§ EXERCISE REQUIREMENTS
In the records that follow, how many lines contain the word "computer"? Give only that figure.

§ DATASET EXCERPTS
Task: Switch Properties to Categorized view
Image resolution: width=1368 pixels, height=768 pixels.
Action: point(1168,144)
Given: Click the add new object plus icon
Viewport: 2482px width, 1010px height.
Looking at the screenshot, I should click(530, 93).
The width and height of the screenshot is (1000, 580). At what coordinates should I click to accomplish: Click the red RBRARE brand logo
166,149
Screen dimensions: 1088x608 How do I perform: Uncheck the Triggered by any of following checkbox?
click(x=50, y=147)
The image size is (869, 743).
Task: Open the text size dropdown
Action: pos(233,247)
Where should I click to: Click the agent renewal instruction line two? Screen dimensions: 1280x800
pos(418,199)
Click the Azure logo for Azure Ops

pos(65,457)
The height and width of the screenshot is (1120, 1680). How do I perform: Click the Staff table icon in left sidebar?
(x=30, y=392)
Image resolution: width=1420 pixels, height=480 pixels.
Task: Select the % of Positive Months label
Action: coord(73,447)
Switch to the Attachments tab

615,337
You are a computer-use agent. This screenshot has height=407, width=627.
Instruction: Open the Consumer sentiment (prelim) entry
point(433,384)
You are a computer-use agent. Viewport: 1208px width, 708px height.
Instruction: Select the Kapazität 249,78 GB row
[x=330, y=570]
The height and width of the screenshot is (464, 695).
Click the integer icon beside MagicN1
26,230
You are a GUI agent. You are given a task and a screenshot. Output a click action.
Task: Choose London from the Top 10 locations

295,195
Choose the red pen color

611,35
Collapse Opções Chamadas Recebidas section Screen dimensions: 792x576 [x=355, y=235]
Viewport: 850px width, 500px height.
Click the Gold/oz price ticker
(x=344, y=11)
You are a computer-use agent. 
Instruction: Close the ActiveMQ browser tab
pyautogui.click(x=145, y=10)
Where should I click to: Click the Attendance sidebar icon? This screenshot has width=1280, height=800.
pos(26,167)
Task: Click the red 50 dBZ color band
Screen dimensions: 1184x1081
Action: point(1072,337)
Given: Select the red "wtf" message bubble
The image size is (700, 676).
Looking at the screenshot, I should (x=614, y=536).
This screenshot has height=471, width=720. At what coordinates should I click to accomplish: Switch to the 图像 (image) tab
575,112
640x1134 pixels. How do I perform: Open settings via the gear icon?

§ SOLVED PROBLEM
3